Exercise
Carry on the article comparing NVIDIA's DLSS 4.5 with AMD's FSR 4, starting after its last sentence.

-- start Selected passage --

AMD’s FSR 4 was a major moment for PC gaming image upscaling. After years of playing catch-up, it finally delivered a real answer to NVIDIA’s DLSS, and many reviewers were impressed with how close the image quality gap had become. In a lot of early comparisons, FSR 4 landed somewhere between older DLSS “CNN” results and the newer Transformer-based DLSS in visual clarity, though it could trail slightly in performance depending on the game.
Now, after DLSS 4.5 was revealed at CES 2026, NVIDIA looks ready to pull ahead again—at least in certain scenarios—thanks to a meaningful update to its Transformer upscaling approach.
What’s new in DLSS 4.5 and why it matters
DLSS 4.5 isn’t a small tuning pass. It introduces several engineering changes aimed directly at improving reconstructed detail and stability in motion, especially in difficult scenes like foliage, fine textures, and fast camera pans. Key upgrades include a second-generation Transformer model, a significantly larger and higher-fidelity training set, and a much higher compute cost—around five times more than DLSS 4 in the same mode.
To help reduce the performance hit on compatible GPUs, DLSS 4.5 also leans on FP8 support on RTX 4000 and RTX 5000 series graphics cards, which can offset the increased workload.
How DLSS 4.5 was enabled for testing
DLSS 4.5 can be applied per game through the NVIDIA App by selecting a game, finding the driver settings section, and adjusting “DLSS Override – Model Presets” to Preset M (Performance) or Preset L (Ultra Performance). The focus here was Preset M, since it’s aimed at performance upscaling while still trying to keep image quality high.
One important caveat: some titles (like Black Ops 7 when owned through Game Pass) may not expose the driver override options in the NVIDIA App, which can complicate testing. Workarounds exist, but they’re not ideal—especially for multiplayer games where stability and compatibility matter.
Test setup and GPUs used
To compare AMD and NVIDIA’s latest upscaling head-to-head, the testing paired AMD’s RX 9060 XT 8GB for FSR 4 against NVIDIA’s RTX 5060 Ti 16GB for DLSS 4.5. The system used an i7-13700K, Z790 motherboard, 32GB DDR5-7200, fast NVMe storage, Windows 11 24H2, and current drivers for both platforms.
All games were tested at 1440p using Performance mode upscaling, which translates to an internal resolution of roughly 720p. That’s a tough workload for any upscaler, and it’s also where differences in stability, shimmering control, disocclusion handling, and sharpening become easier to spot.
One more testing note: gameplay capture was done using each GPU’s own hardware encoder rather than a dedicated capture card, which can influence perceived sharpness in certain scenes—particularly on the NVIDIA side due to encoder advantages.

-- end Selected passage --
-- start Information provided --

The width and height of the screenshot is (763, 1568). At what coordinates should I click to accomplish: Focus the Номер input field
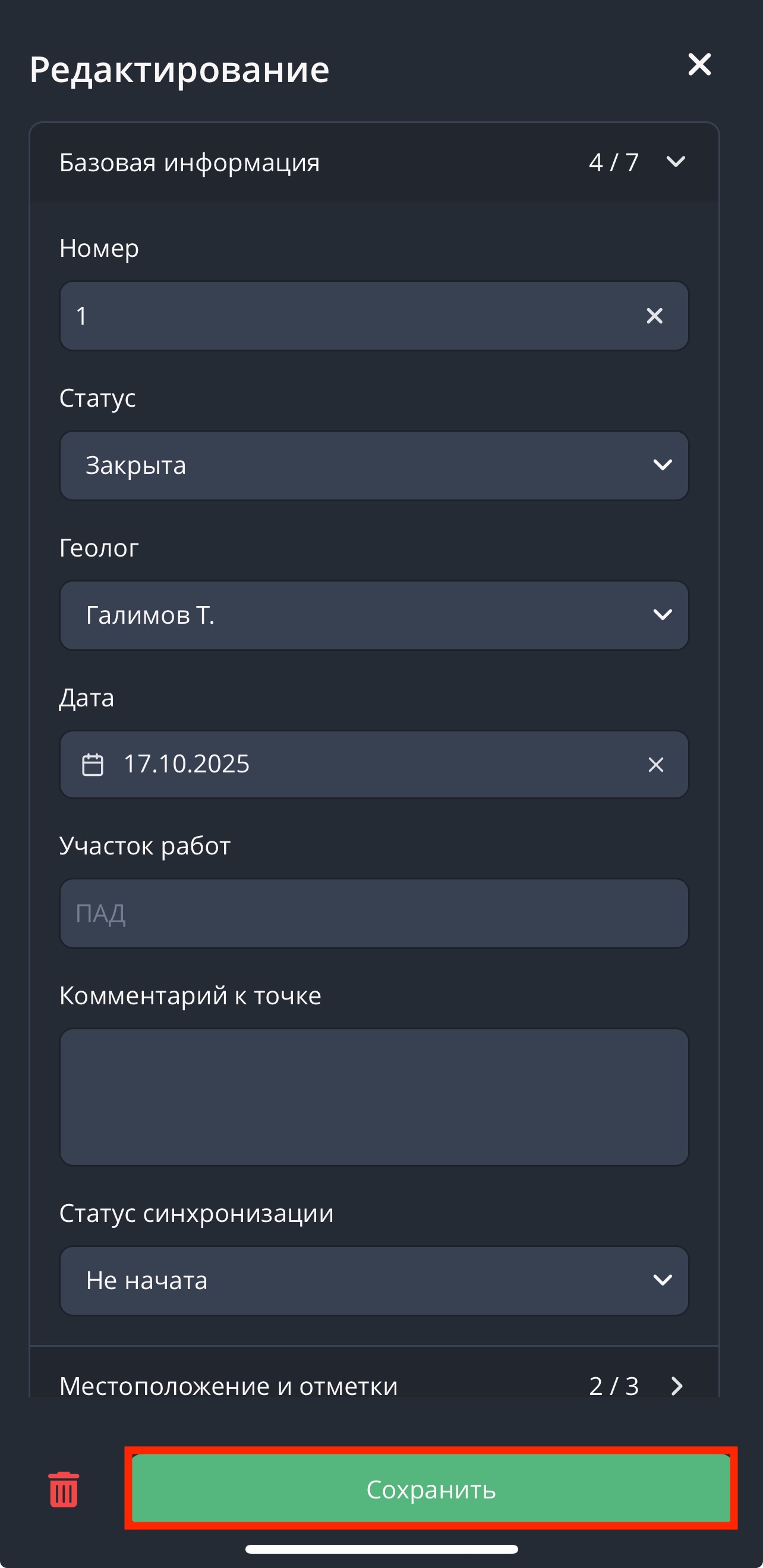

-- end Information provided --

Exercise output
Performance expectations: a quick reality check
DLSS 4.5 Preset M can be demanding on older NVIDIA hardware because it’s fundamentally an FP8 model, meaning pre-Lovelace GPUs may take an extra hit due to precision translation. On the RTX 5060 Ti, the cost was closer to typical Transformer presets. FSR 4 also landed in a similar general performance range, and since the two GPUs tested have comparable raster performance, neither solution was “winning” simply by generating higher FPS and feeding the upscaler more motion data.
Game-by-game results: DLSS 4.5 vs FSR 4 at 1440p Performance
Cyberpunk 2077
In Cyberpunk 2077, the matchup was surprisingly even. At 1440p Performance upscaling, neither solution delivers the crispness you’d expect from higher quality modes, but both remained very playable and visually coherent. Shimmering showed up on elements like neon lighting and textured surfaces for both upscalers, although edge aliasing was mostly controlled.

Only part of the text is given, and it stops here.